PDGFRβ activates STAT3 to promote GSC tumorsphere formation capacity. (A) PDGF-BB induced activation of PDGFRβ and STAT3 in GSCs, as demonstrated with phopho-specific antibodies via Western. (B) Immunoblotting showed decreased phospho-STAT3 in cells expressing shRNA directed against PDGFRβ (shPDGFRβ) in comparison with a nontargeting control shRNA (NT). (C) Western analysis demonstrated that PDGFRβ inhibitor prevented PDGF-BB-induced phosphorylation of STAT3. mRNA expression of STAT3 target genes was decreased in 08-387 (D) or 08-322 (E) GSCs expressing shPDGFRβ in comparison with nontargeting control shRNA (shNT). (F) Immunoblotting showed successful knockdown of shPDGFRβ in comparison with nontargeting control shRNA (shNT) in GSCs expressing GFP (Control) or a constitutively active Flag-tagged STAT3 (Active STAT3).
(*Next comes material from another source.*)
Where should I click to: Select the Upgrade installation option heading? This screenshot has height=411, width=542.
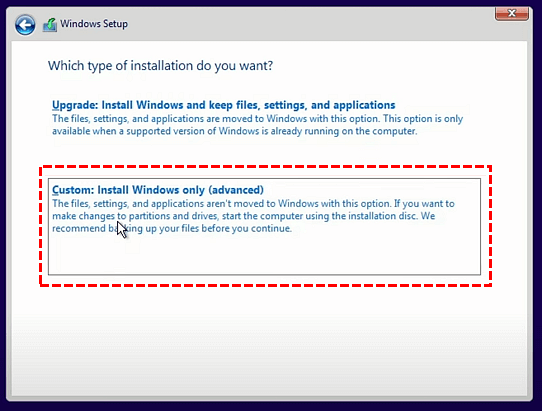click(x=224, y=105)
The in vitro limiting dilution assay with control GSCs (G) or GSCs expressing constitutively active STAT3 (H) demonstrated that activated STAT3 could compensate for the knockdown of PDGFRβ by restoring the ability of GSCs to form tumorspheres. Limiting dilution analyses were performed using Extreme Limiting Dilution Analysis (http://bioinf.wehi.edu.au/software/elda). (*) P < 0.0001.

Figure 7.

GSC migration and invasion is dependent on PDGFRβ. (A) Representative images of GSCs in the scratch assay. (B) Calculation of the area remaining without cells in the scratch assay demonstrated that GSCs migrated in response to PDGF-BB treatment and that this movement was prevented by PDGFRβ inhibitor. (C) Quantitative real-time PCR demonstrated that MMP-2 mRNA was increased by PDGF-BB and reduced by PDGFRβ inhibitor in GSCs. (D) Quantitative real-time PCR demonstrated that MMP-2 mRNA was decreased in GSCs expressing shPDGFRβ in comparison with a nontargeting control shRNA (shNT). (E) Immunoblotting showed decreased MMP-2 expression in cells expressing shRNA directed against PDGFRβ (shPDGFRβ) in comparison with a nontargeting control shRNA (NT). (F) Representative immunofluorescent images of sections of glioma xenografts showed that GSCs treated with shPDGFRβ had reduced levels of MMP-2 and were unable to form invasive islets in vivo. (G) Activity of MMPs as determined by loss of fluorescence from FITC-gelatin was decreased in GSCs expressing shPDGFRβ in comparison with nontargeting control shRNA (shNT).

Figure 8.

PDGFRβ promotes GSC in vivo tumor propagation. (A) The median survival and number of tumors formed are shown for 08-387 and 08-322 GSCs expressing nontargeting shRNA (shNT) or shRNA directed against PDGFRβ (shPDGFRβ I and shPDGFRβ II). Kaplan-Meier survival curves for 08-387 (B) and 08-322 (C) GSCs expressing nontargeting shRNA (shNT) or shPDGFRβ demonstrate delayed tumor growth with shPDGFRβ.